A person in North Carolina who is the fiduciary for a trust has an obligation to manage that trust responsibly. If the person lacks financial experience, a professional can be contacted to assist in managing the assets.
There is a difference in principal and income in a trust. The two may be distributed to the same person or to different people; there is no standard way of handling this. However, a trust that is created for a surviving spouse often pays income to the spouse but not principal. The principal may be available to the spouse in case of an emergency. If the principal has not been used by the time the spouse dies, it might go to charity, to the children or to other beneficiaries.
Investments must be made with good results and in keeping with state prudent investor rules. These rules might be modified by the terms of the trust. Maintaining investments may not be sufficient, and the fiduciary may be liable if an heir says effective investments were not made. There should be an investment policy statement that addresses the investment goals. A financial professional may be able to provide advice about minimizing capital gains and income tax, what to sell and how to invest.

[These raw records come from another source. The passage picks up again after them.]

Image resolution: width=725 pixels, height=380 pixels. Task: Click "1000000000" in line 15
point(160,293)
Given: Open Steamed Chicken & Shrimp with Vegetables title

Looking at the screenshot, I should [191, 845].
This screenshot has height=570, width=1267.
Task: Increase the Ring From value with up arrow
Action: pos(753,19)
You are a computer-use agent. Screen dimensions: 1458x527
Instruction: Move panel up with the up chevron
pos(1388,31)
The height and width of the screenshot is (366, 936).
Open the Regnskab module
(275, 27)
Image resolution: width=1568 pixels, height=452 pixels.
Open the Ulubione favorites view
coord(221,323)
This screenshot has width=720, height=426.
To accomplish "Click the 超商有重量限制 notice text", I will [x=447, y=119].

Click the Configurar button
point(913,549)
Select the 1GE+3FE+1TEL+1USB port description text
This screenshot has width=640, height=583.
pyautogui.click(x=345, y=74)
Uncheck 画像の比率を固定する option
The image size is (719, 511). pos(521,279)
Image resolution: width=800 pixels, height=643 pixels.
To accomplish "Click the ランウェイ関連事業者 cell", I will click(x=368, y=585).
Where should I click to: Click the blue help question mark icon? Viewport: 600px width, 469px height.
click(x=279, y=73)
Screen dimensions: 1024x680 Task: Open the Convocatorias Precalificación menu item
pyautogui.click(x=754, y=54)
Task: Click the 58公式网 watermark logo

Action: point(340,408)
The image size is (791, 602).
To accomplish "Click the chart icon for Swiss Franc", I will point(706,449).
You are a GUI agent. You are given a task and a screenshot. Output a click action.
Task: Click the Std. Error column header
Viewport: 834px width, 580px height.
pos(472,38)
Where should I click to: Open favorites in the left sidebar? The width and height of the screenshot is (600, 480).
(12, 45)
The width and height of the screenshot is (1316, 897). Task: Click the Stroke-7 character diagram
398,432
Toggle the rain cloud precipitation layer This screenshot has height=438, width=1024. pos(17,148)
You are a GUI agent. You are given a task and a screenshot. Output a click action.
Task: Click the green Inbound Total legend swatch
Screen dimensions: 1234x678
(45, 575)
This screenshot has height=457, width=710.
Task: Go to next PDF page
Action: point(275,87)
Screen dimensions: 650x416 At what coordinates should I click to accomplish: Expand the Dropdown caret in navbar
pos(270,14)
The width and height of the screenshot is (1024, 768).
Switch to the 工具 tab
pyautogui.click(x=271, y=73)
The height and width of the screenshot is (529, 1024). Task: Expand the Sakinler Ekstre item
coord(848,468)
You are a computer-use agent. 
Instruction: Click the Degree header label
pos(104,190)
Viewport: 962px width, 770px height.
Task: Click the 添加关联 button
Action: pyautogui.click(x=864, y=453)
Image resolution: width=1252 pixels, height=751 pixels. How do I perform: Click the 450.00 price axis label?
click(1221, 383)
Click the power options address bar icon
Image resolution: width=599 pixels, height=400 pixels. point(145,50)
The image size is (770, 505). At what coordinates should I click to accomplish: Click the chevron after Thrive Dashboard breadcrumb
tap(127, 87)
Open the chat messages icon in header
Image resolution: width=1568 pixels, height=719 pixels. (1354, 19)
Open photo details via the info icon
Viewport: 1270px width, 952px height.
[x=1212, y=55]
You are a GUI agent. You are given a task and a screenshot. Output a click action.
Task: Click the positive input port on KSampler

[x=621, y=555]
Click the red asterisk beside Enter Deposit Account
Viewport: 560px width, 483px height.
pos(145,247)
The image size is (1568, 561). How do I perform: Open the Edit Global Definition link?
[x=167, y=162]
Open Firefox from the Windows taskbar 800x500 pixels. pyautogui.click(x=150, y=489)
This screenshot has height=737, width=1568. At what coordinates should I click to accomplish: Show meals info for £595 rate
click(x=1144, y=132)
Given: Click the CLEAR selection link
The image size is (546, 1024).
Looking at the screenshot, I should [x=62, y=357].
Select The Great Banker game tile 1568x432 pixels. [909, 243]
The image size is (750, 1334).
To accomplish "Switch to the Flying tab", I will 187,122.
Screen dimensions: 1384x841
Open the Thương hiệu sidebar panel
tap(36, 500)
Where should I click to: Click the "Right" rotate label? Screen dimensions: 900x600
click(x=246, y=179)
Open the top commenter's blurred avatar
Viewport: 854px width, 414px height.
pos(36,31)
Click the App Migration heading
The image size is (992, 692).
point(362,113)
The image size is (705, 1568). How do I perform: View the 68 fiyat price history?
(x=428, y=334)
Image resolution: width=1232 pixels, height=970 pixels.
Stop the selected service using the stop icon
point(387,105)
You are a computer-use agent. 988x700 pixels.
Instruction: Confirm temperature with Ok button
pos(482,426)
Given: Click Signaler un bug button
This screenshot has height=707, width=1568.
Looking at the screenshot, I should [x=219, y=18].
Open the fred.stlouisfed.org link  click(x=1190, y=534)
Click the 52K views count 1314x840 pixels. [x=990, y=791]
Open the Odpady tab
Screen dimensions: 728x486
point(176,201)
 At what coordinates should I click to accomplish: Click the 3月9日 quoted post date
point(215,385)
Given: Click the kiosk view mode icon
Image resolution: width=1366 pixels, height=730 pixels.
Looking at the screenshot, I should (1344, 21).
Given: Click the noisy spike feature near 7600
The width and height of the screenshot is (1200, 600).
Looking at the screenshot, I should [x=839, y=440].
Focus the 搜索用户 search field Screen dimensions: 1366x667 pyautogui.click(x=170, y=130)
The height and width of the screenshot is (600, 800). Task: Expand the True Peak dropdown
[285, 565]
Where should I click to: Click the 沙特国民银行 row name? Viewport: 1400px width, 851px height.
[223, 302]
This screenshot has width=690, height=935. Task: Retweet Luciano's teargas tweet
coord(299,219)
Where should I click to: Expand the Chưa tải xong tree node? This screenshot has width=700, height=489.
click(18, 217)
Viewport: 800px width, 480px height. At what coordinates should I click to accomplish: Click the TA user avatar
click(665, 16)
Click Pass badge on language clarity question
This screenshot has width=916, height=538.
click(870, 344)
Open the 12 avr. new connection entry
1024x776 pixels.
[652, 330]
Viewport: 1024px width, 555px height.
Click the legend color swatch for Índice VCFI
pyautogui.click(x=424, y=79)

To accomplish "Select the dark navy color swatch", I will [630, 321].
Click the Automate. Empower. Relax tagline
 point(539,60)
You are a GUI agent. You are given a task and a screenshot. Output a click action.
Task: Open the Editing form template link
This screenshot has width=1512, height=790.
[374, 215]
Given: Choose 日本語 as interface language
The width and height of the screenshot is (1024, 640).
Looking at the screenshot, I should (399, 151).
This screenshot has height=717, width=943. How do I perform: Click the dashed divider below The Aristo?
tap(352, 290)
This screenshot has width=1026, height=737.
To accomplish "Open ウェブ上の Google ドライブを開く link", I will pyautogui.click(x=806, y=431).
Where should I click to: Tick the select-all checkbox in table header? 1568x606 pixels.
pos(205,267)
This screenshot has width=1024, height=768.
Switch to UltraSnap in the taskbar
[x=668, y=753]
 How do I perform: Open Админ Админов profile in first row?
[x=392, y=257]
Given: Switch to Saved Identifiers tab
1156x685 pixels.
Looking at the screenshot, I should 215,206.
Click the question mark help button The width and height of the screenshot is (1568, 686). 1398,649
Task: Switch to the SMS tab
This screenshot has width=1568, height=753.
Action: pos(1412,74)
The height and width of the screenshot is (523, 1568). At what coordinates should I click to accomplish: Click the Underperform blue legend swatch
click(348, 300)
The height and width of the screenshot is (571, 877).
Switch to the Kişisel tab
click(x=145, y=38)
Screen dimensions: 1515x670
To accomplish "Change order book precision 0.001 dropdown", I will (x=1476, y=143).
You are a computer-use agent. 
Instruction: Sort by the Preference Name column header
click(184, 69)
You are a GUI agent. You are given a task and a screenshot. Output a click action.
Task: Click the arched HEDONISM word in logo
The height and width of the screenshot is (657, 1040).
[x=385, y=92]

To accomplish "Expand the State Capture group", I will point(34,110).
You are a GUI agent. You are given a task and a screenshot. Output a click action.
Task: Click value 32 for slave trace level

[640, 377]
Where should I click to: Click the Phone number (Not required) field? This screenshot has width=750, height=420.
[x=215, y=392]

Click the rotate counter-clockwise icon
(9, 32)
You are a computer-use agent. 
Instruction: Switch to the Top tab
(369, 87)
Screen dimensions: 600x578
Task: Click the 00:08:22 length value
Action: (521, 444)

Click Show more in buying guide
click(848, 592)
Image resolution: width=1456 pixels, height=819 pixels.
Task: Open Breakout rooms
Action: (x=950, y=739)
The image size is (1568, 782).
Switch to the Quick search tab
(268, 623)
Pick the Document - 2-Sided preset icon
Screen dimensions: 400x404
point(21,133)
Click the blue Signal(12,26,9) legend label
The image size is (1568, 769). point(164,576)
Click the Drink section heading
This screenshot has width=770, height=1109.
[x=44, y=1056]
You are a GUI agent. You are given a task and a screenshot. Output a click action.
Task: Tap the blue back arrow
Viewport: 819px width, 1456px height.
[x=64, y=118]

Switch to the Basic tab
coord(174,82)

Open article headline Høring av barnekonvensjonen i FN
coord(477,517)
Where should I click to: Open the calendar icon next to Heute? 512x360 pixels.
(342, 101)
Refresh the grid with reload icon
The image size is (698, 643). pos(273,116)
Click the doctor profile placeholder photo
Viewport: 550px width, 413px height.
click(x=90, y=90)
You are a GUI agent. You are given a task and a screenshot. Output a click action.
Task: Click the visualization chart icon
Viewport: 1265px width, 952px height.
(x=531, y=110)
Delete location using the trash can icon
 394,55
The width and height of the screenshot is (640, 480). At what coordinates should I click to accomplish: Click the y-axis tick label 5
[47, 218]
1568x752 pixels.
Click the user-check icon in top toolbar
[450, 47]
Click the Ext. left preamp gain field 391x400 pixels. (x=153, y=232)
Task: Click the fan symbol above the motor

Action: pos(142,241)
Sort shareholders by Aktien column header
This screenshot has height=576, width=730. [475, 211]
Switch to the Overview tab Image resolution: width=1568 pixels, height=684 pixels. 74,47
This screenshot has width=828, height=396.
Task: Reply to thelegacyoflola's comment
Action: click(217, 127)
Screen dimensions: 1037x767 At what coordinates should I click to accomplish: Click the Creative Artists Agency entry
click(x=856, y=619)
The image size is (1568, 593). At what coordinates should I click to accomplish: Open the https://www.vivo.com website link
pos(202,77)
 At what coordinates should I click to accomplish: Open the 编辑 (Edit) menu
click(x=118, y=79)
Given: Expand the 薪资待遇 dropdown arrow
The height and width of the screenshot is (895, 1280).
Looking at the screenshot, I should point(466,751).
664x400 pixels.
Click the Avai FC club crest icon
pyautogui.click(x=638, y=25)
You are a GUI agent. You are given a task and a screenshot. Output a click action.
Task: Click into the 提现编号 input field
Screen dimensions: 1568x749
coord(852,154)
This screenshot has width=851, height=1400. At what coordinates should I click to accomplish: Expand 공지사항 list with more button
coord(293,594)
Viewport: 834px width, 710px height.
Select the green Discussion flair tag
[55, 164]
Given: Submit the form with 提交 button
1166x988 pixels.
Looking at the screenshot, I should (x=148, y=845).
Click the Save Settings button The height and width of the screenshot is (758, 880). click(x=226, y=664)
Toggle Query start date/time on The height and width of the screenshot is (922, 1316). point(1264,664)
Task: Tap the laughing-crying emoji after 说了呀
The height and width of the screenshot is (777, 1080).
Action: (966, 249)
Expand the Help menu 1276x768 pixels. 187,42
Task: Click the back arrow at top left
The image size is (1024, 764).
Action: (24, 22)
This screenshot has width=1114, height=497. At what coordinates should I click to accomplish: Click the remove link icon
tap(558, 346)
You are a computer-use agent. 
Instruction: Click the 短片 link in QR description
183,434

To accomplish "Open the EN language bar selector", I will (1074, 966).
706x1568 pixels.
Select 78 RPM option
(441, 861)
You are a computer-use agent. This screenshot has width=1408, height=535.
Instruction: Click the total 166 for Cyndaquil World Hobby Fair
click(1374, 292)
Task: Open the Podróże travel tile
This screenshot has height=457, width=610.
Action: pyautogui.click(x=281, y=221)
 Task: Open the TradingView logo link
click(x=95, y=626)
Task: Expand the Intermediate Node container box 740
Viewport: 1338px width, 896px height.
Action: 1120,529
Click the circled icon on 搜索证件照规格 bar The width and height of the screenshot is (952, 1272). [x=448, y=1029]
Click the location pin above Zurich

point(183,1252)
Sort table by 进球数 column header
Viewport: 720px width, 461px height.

Whether a person has been appointed executor of a will or trustee of a trust, that person may want to consult an attorney for assistance in trust and probate administration. In addition to the financial responsibilities, trustees and executors may also be responsible for managing some family dynamics. For example, a beneficiary may only receive distributions at certain milestones chosen by the creator of the trust or at the discretion of the trustee. An executor might have to deal with family members who are unhappy about an estate plan or even challenge aspects of it.